As for those who've undergone sex-change operations and have had their birth certificate reissued to indicate their new gender, the bill will allow them to use the bathroom as determined by the sex on the now-changed birth certificate. That's it.
The law applies only to the public sector. If a private actor, like Donald Trump, wants Caitlyn Jenner to use the female bathroom in a North Carolina Trump Tower or Trump golf course, that is his prerogative.
"Discrimination!" cried critics. North Carolina lawmakers said the law protects women, preventing a man, for example, from deciding he's a she in order to stroll into a women's restroom to commit assault. After all, aren't we told about the "epidemic" of rape on college campuses?
Businesses and performers, citing the North Carolina law, have canceled plans, costing the state hundreds of jobs and millions of dollars in lost revenue. "Daily Show" comedian Trevor Noah said: "Damn, North Carolina -- you realize they're treating you like you've got Ebola. And it makes sense. If you think about it, bigotry's a lot like Ebola -- only difference is, the (bleep) comes out of your mouth instead of your ass."
PayPal canceled plans to open a new facility employing 400 people in Charlotte. CEO Dan Schulman said: "Becoming an employer in North Carolina, where members of our teams will not have equal rights under the law, is simply untenable. The new law perpetuates discrimination and it violates the values and principles that are at the core of PayPal's mission and culture."
But PayPal's "values and principles" did not prevent it from establishing its international headquarters in Singapore, where homosexuality is a crime. Penal code Section 377A says: "Any male person who, in public or private, commits, or abets the commission of, or procures or attempts to procure the commission by any male person of, any act of gross indecency with another male person, shall be punished with imprisonment for a term which may extend to 2 years."

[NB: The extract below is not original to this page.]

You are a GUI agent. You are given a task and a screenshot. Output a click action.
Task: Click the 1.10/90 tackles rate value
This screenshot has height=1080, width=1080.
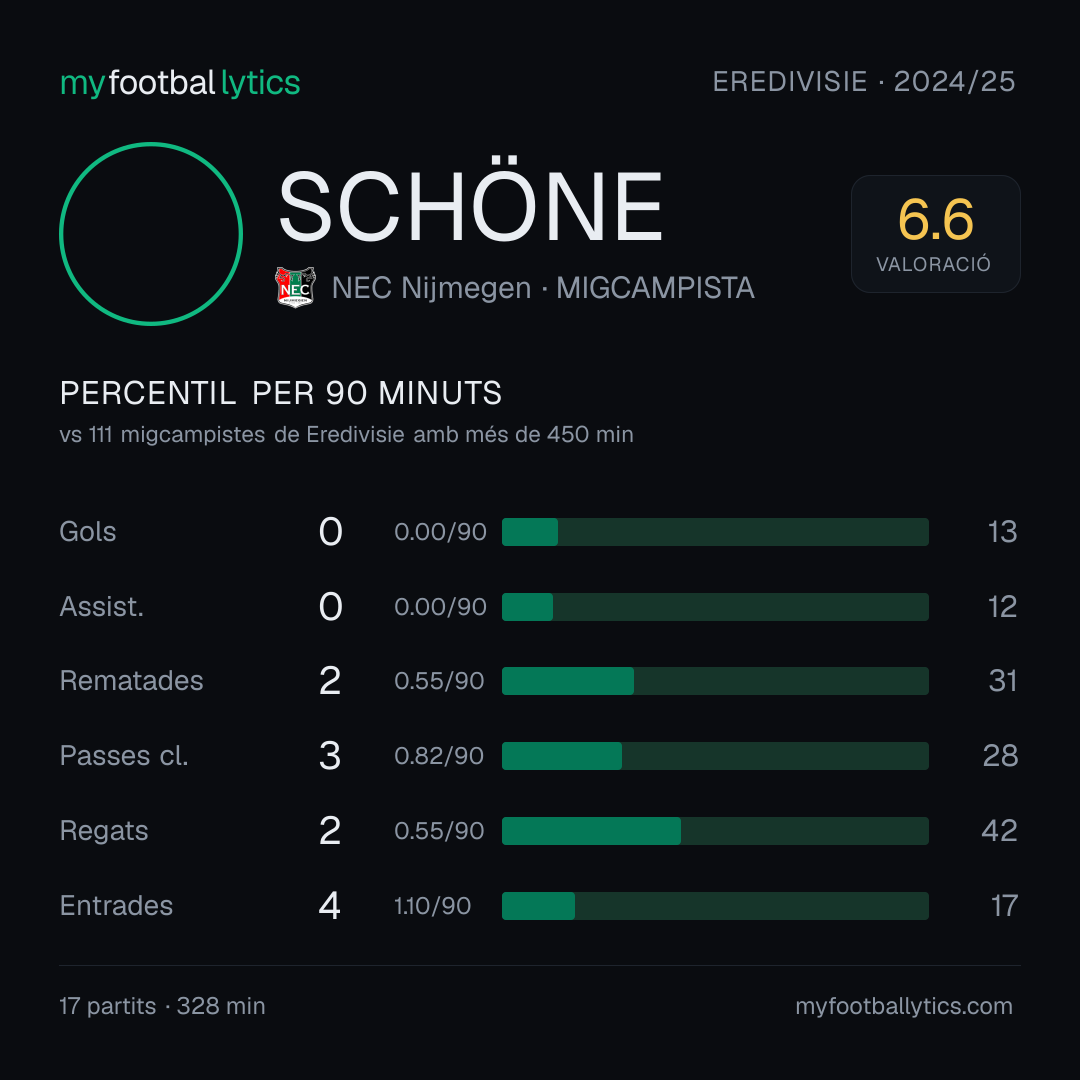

Cirque du Soleil canceled plans for performances in North Carolina. The Canadian-based performance troupe issued this statement: "Cirque du Soleil strongly believes in diversity and equality for every individual and is opposed to discrimination in any form. (North Carolina's law) is an important regression to ensuring human rights for all."
But their concern for "ensuring human rights" does not extend to Dubai, part of the United Arab Emirates, where Cirque du Soleil has previously performed, with bookings for future performances. Article 177 of the Dubai Penal Code imposes fines of up to 10 years for "consensual sodomy." The U.S. State Department warns travelers: "Consensual same-sex sexual relations are criminalized in the UAE. Penalties may include fines and imprisonment. Under interpretations of sharia, the punishment could include the death penalty."
Blue Man Group canceled North Carolina performances. In a statement, the performance art group said that it values "every individual's right to live a dignified, vibrant life in full color. As such, we are joining the growing list of entertainment professionals in protest of North Carolina's (new) law." But Blue Man's concern for "every individual's right to live, vibrant life" does not apply to Singapore, where the group recently performed.
When the Georgia legislature passed a religious freedom law, preventing, for example, a baker from being forced to make a cake for a gay wedding if it interferes with his religious convictions, Disney and its film subsidiary Marvel said it would no longer film movies in that state. As the bill sat on the desk of Georgia's governor (who later vetoed it), Disney issued this statement: "Disney and Marvel are inclusive companies, and although we have had great experiences filming in Georgia, we will plan to take our business elsewhere should any legislation allowing discriminatory practices be signed into state law."
But this objection to "discriminatory practices" does not extend to Dubai, where the Worlds of Adventure amusement park is set to open later this year, with one section devoted to Disney-licensed Marvel comics.
To some, the North Carolina bathroom law is so offensive that it would be wrong to do business in this state that unfairly "discriminates." But doing business in foreign locations, where if a male entered a female bathroom he'd be thrown in jail or worse, and where being homosexual or transgender is a crime -- not a problem.
Fortunately, hypocrisy is not illegal.